Minimum Safe Abstractions

01 August 2019

Recently, there’s been a lot of talk about unsafe in the Rust world, and how to deal with it. Let’s recap: Rust has a subset called “safe Rust”, with a few very neat guarantees, such as memory safety and freedom from data races. The superset that completes the language is called “unsafe Rust”, and it still has a number of cool safeguards, but it also has an escape hatch to allow bending a few of them in order to let us write safe abstractions on top in much the same language.

The keyword to open up this can of worms is unsafe, but this is not the perimeter you need to secure. An unsafe statement means that the programmer has taken it upon themselves to uphold the required invariants for memory safety and will write the code in a way so that users calling into safe functions cannot ever (whether in good or bad faith) undermine the safety. Otherwise the code must be deemed unsound.

For a small-ish example, in compact_arena, I use the type system to encode the invariant that indices given out by arena.add(_) are only ever usable with the same arena. This is done by binding an invariant lifetime to each index and the arena and requiring that same lifetime on indexing so that we can safely use unchecked indexing.

This shows a common pattern with unsafe: We are able to relax some requirements (such as “no unchecked indexing”) as long as certain invariants (“no invalid index”) can be ensured. In this case, we have three moving parts:

1. The mk_arena macro ensures that the invariant lifetime given to SmallArena::new is unique (note that this is a compile-time invariant)
2. The add function ensures that the resulting indices are valid for this arena
3. The index function uses those two facts to allow quick unchecked indexing

Actually, there is a fourth part: The absence of any function that invalidates an existing index. Adding such a function would make the code unsound.

Returning to the perimeter of unsafety, it is generally agreed that it is the module boundary. Privacy and coherence ensure that we can stop users from reaching into our module and modifying internals, so this is the only practical definition. In practice, there may be uses of unsafe that rely only on invariants the containing function can already ensure. We currently lack the tools to distinguish those cases, as invariants usually are stated in comments or at best in assert! statements.

(Aside: It may be possible to use data flow as an approximation, but I doubt it will give us a sound measure. For one, even in our example, some of the invariants are type-based and contain no runtime data)

This leaves us with a module (or possibly crate) that we need to review and declare sound, as opposed to needing to look at the code as a whole, as is required when coding in unsafe languages, such as C. This difference cannot be overstated. The complexity of ensuring safety increases at least with the square of the number of potentially interacting parts of the code. This is also why safety guides for those languages favor strong decoupling, to limit those interactions.

Still, when writing unsafe Rust code, we can limit the workload for auditing those unsafe parts by minimizing the scope of unsafety. As the title alludes, this means building the smallest possible module that is still able to provide a safe interface over the unsafety contained within. Note that this doesn’t need to be a usable interface – a parent module can handle that with safe code.
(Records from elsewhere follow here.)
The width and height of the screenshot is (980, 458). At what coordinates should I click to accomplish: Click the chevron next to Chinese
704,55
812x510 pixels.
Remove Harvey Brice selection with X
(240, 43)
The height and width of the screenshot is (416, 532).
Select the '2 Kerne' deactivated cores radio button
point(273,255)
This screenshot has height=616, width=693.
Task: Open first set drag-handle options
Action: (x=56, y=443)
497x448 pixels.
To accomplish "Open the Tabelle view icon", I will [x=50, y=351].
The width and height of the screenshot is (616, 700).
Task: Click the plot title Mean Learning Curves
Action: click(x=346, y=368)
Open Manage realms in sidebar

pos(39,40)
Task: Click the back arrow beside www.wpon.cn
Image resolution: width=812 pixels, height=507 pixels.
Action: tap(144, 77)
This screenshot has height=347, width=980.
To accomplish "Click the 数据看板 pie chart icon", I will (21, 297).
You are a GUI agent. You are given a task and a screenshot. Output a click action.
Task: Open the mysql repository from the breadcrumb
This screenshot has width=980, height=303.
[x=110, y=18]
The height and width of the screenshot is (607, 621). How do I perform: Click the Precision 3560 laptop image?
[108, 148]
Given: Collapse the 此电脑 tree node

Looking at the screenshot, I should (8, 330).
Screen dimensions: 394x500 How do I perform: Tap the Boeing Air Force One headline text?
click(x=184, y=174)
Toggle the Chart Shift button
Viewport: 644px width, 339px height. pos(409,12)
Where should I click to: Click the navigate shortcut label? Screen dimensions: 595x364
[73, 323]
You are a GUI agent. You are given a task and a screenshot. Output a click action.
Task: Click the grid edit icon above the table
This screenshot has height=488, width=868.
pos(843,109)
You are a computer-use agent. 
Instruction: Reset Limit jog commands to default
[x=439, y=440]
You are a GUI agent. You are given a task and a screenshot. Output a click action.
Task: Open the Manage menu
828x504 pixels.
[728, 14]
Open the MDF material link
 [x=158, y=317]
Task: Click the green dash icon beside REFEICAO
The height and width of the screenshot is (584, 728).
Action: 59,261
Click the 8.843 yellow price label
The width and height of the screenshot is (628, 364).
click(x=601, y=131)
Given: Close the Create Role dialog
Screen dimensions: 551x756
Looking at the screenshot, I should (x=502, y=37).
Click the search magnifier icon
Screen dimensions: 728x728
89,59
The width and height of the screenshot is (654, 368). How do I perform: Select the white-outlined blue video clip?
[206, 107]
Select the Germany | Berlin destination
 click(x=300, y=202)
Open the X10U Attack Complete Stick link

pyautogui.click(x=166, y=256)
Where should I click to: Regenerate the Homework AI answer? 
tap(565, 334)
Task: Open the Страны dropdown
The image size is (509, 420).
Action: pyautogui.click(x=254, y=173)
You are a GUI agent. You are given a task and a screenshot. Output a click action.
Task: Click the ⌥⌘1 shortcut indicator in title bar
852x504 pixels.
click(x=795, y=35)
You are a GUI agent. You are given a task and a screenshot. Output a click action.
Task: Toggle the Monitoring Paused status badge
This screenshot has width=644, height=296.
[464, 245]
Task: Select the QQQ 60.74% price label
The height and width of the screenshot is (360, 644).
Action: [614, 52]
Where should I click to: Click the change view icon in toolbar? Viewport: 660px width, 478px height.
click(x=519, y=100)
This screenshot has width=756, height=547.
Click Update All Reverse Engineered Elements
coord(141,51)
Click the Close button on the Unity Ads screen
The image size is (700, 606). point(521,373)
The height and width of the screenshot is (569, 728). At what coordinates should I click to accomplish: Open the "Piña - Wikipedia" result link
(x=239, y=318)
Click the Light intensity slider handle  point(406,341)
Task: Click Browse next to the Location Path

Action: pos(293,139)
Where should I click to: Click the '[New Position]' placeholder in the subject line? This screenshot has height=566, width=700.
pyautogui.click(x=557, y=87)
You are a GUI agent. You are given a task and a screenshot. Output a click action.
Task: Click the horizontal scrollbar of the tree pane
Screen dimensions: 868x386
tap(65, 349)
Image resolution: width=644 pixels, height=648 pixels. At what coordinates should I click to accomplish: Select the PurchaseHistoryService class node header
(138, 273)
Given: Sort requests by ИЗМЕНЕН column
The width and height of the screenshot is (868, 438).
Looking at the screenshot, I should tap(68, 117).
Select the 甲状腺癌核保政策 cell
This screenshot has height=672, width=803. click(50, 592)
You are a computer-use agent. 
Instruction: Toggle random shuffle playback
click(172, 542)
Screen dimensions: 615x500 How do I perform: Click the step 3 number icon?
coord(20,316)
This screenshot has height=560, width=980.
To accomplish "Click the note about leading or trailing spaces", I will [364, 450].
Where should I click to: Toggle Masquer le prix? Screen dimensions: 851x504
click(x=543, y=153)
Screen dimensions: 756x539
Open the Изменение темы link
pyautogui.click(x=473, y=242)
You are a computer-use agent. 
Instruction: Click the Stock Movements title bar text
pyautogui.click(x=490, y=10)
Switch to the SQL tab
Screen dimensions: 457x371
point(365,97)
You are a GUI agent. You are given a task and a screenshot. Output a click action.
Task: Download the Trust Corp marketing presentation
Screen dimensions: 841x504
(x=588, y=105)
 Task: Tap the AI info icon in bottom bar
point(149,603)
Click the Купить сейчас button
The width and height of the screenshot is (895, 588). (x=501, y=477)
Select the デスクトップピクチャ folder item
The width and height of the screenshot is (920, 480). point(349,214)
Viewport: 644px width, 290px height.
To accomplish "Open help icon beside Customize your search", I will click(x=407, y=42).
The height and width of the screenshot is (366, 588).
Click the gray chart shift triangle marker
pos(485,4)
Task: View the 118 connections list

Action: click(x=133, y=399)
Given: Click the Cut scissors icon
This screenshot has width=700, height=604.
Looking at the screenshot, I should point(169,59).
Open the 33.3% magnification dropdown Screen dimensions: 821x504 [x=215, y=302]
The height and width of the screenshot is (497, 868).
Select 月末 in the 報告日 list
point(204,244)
This leaves us with two questions: First, how do we identify the minimum safe abstraction, and second, given an existing module containing unsafe code, how do we get there?

Cross-Cutting Concerns

The oughties gave us a lot of hype around “Aspect-oriented programming”. The idea behind this concept is to untangle cross-cutting concerns. The classic example was trace logging: You’d find log.trace calls at the start and end of every method, though this has nothing to do with what the method actually does.

Ripping the trace “aspect” out of the code and putting it into its own “aspect” makes the rest of the code easier to read (I’ll note that there are problems with this approach, but let’s not look into this right now).

So, let’s treat each invariant we must uphold in our unsafe code as an aspect, could we structure the code so that we get a series of layers where each one upholds one invariant, and using the (somewhat) safe abstractions underneath?

In our example, SmallArena uses a Vec as backing store. This means that we don’t have to care about out-of-bounds access or growing our storage. Our only concern is to protect the Index operations.

On the other hand, the crate has two more arena types of different sizes that use arrays of MaybeUninit as a backend. And here I haven’t yet factored out the invariant that we only can add elements up to our capacity and dealing with MaybeUninit. For now, I feel that mixing those concerns is acceptable, but as the crate grows, I might want to revisit that decision.

I also ought to think about the possibility that I may offer additional functionality. Once I implement it, I will probably put all the unsafe stuff in a submodule (that likely has a lot of pub(crate) so I can reach in) and use this from the outer crate to present an ergonomic interface.